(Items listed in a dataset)
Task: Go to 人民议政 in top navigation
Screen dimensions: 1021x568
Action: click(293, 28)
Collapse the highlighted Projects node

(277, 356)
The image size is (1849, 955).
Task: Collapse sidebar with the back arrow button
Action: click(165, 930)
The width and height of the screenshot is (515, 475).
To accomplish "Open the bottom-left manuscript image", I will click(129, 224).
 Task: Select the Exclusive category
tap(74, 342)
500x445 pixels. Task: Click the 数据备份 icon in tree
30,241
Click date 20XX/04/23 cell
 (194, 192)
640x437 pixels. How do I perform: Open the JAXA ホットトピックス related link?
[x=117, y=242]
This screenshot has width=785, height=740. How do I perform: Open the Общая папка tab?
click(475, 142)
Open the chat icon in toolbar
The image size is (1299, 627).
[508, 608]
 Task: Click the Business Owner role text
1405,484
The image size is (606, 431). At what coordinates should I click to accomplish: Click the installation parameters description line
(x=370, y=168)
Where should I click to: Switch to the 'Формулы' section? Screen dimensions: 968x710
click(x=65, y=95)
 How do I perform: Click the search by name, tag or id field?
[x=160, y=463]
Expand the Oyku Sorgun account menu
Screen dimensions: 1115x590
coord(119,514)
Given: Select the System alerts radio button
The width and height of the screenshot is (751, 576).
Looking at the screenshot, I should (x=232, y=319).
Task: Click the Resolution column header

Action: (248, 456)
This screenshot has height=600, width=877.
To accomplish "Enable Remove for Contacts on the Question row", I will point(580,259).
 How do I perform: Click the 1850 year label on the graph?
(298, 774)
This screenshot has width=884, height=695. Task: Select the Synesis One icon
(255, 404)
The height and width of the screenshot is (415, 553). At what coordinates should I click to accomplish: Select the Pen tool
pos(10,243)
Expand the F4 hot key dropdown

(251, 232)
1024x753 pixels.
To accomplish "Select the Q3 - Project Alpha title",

- Exercise -
Line by line, reproduce the data exactly.

- Solved problem -
Task: Go to 人民议政 in top navigation
Screen dimensions: 1021x568
Action: click(293, 28)
Collapse the highlighted Projects node

(277, 356)
The image size is (1849, 955).
Task: Collapse sidebar with the back arrow button
Action: click(165, 930)
The width and height of the screenshot is (515, 475).
To accomplish "Open the bottom-left manuscript image", I will click(129, 224).
 Task: Select the Exclusive category
tap(74, 342)
500x445 pixels. Task: Click the 数据备份 icon in tree
30,241
Click date 20XX/04/23 cell
 (194, 192)
640x437 pixels. How do I perform: Open the JAXA ホットトピックス related link?
[x=117, y=242]
This screenshot has width=785, height=740. How do I perform: Open the Общая папка tab?
click(475, 142)
Open the chat icon in toolbar
The image size is (1299, 627).
[508, 608]
 Task: Click the Business Owner role text
1405,484
The image size is (606, 431). At what coordinates should I click to accomplish: Click the installation parameters description line
(x=370, y=168)
Where should I click to: Switch to the 'Формулы' section? Screen dimensions: 968x710
click(x=65, y=95)
 How do I perform: Click the search by name, tag or id field?
[x=160, y=463]
Expand the Oyku Sorgun account menu
Screen dimensions: 1115x590
coord(119,514)
Given: Select the System alerts radio button
The width and height of the screenshot is (751, 576).
Looking at the screenshot, I should (x=232, y=319).
Task: Click the Resolution column header

Action: (248, 456)
This screenshot has height=600, width=877.
To accomplish "Enable Remove for Contacts on the Question row", I will point(580,259).
 How do I perform: Click the 1850 year label on the graph?
(298, 774)
This screenshot has width=884, height=695. Task: Select the Synesis One icon
(255, 404)
The height and width of the screenshot is (415, 553). At what coordinates should I click to accomplish: Select the Pen tool
pos(10,243)
Expand the F4 hot key dropdown

(251, 232)
1024x753 pixels.
To accomplish "Select the Q3 - Project Alpha title",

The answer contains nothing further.